> _TEKS SUMBER_:

Usaha yang Dilakukan untuk Menjawab Persoalan
Sebagai manusia, pekerja, apapun latar belakang sosial, ekonomi, pendidikan, asal, ras, pilihan profesi dan bidangnya, serta apapun jenis kelaminnya, sudah seharusnya mendapat penghormatan, perlindungan akan hak-hak asasinya sebagaimana prinsip-prinsip universal hak asasi manusia. Namun penghormatan, penegakan - perlindungan yang demikian, tidak terjadi pada diri Pekerja Rumah Tangga ini. Upaya-upaya serius musti dilakukan oleh berbagai pihak secara simultan dan komprehensif. Upaya yang dilakukan harus mampu menjawab kepelikan permasalahan PRT untuk mendapatkan hak-hak dan aksesnya.

> _DAFTAR ENTRI_:
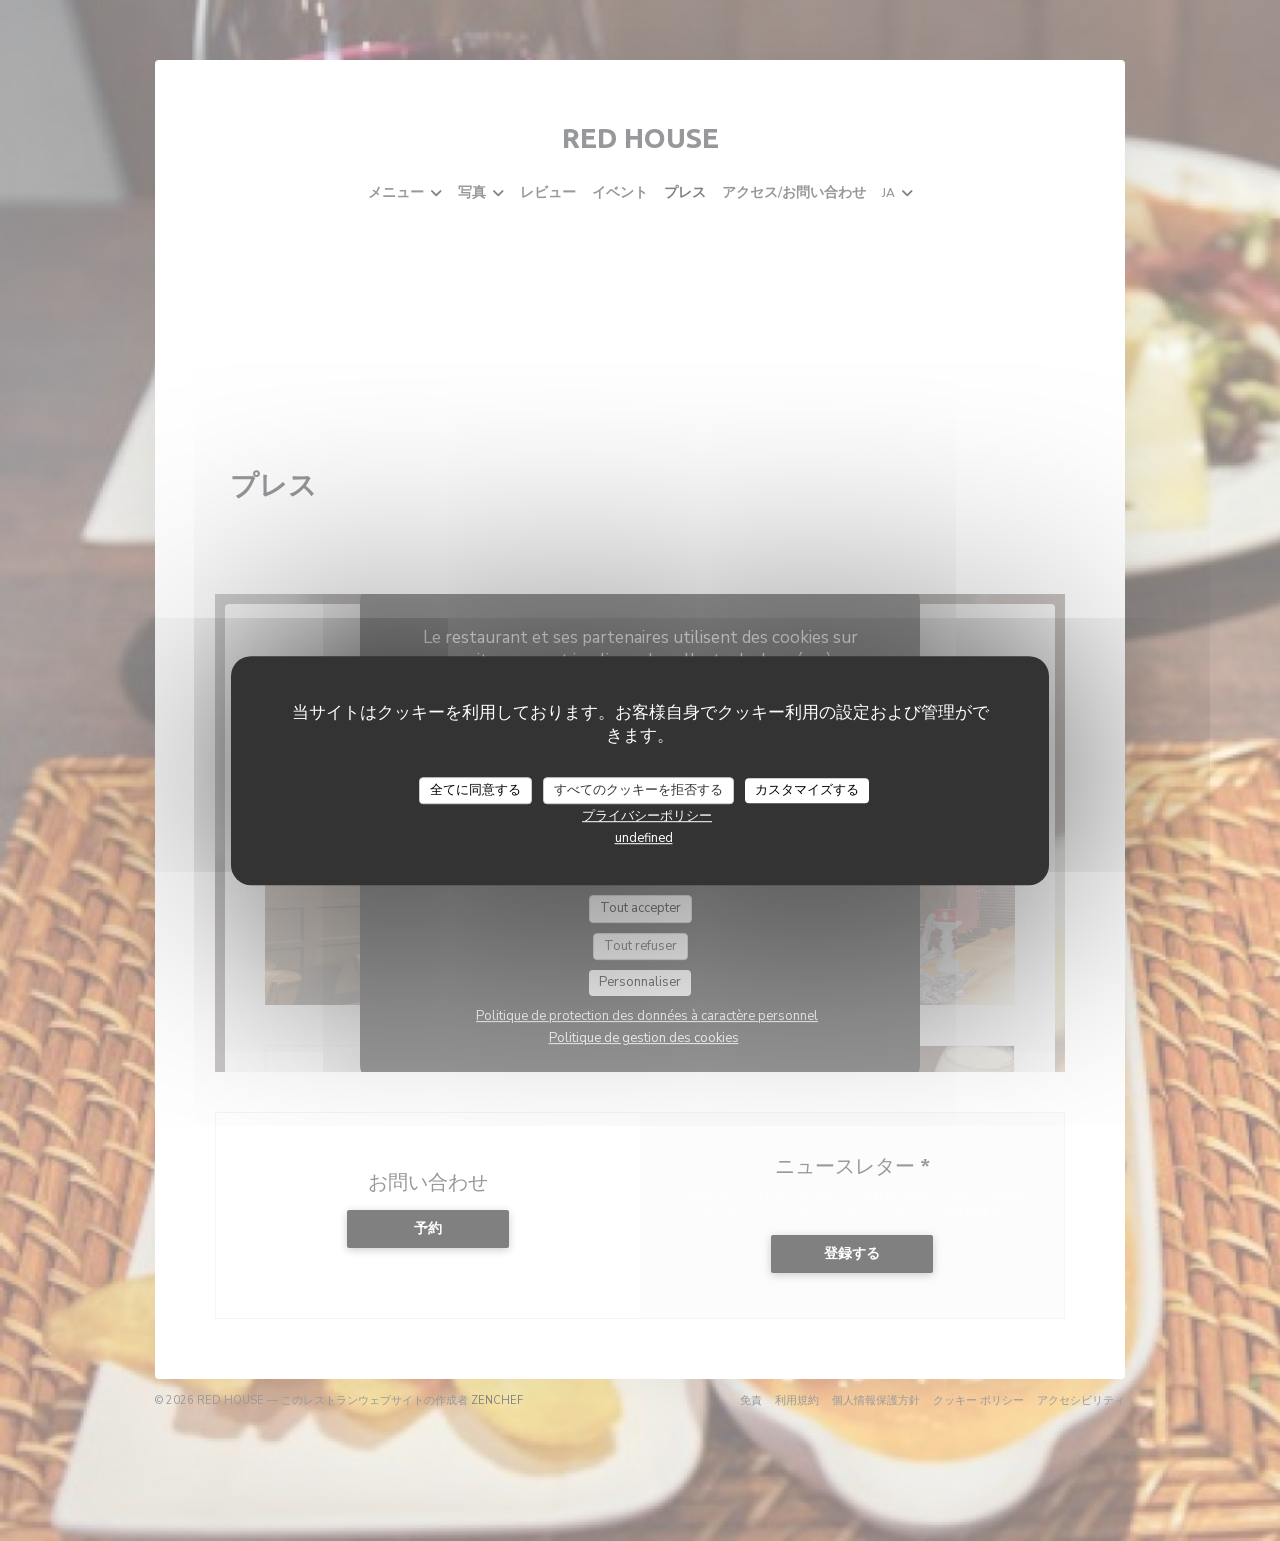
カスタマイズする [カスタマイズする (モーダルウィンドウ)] (807, 790)
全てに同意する (475, 790)
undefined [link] (644, 838)
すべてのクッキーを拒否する (638, 790)
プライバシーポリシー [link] (647, 816)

> _TINDAKAN YANG DIPERLUKAN_:
- A) Menurut teks tentang hak pekerja rumah tangga, dengan cara apa berbagai pihak harus melakukan upaya-upaya serius?
- B) Ubahlah bagian teks tentang hak pekerja rumah tangga mulai dari "Usaha yang Dilakukan" sampai dengan "hak-hak dan aksesnya." dengan mengganti "universal" menjadi "global".

> _JAWABAN TIAP TUGAS_:
- A) Secara simultan dan komprehensif.

- B)
Usaha yang Dilakukan untuk Menjawab Persoalan
Sebagai manusia, pekerja, apapun latar belakang sosial, ekonomi, pendidikan, asal, ras, pilihan profesi dan bidangnya, serta apapun jenis kelaminnya, sudah seharusnya mendapat penghormatan, perlindungan akan hak-hak asasinya sebagaimana prinsip-prinsip global hak asasi manusia. Namun penghormatan, penegakan - perlindungan yang demikian, tidak terjadi pada diri Pekerja Rumah Tangga ini. Upaya-upaya serius musti dilakukan oleh berbagai pihak secara simultan dan komprehensif. Upaya yang dilakukan harus mampu menjawab kepelikan permasalahan PRT untuk mendapatkan hak-hak dan aksesnya.